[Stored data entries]

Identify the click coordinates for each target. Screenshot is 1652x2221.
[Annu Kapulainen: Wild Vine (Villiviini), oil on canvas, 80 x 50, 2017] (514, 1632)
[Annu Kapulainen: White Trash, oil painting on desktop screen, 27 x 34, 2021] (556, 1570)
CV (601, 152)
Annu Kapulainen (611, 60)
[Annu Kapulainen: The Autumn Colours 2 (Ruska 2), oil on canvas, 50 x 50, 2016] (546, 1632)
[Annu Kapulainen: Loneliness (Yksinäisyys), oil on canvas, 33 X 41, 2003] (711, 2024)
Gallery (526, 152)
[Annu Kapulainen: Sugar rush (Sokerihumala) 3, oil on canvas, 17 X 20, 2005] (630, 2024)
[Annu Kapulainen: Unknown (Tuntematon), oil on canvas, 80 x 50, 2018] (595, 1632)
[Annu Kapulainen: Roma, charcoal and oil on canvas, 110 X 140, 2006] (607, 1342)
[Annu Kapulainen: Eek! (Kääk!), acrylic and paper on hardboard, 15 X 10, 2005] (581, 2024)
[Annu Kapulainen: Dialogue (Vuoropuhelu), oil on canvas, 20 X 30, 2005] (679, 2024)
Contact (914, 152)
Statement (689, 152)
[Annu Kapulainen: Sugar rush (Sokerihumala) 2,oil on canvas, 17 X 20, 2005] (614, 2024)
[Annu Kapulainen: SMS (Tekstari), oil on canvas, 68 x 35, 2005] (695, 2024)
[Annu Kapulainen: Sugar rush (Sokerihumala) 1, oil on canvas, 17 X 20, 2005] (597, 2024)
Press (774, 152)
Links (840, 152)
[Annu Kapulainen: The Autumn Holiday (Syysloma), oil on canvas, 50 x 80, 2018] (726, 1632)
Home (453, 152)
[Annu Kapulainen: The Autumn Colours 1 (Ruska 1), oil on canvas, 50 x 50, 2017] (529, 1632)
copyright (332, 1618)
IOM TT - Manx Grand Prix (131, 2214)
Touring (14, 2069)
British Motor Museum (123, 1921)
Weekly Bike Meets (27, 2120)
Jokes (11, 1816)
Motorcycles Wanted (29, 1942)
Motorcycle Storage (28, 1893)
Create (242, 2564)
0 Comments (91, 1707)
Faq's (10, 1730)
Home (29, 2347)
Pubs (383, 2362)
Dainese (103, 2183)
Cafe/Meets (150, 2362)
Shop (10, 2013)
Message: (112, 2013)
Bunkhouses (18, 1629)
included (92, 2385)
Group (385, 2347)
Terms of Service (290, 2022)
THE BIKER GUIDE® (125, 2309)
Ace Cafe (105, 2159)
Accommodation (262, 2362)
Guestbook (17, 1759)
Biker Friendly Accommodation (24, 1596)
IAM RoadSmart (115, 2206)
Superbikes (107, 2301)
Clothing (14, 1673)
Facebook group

TASK OBJECTIVE: Look above and repeat, character for character, the lines from the first one to the line with "[Annu Kapulainen: White", counting both.

EXPECTED ANSWER:
Identify the click coordinates for each target. Screenshot is 1652x2221.
[Annu Kapulainen: Wild Vine (Villiviini), oil on canvas, 80 x 50, 2017] (514, 1632)
[Annu Kapulainen: White Trash, oil painting on desktop screen, 27 x 34, 2021] (556, 1570)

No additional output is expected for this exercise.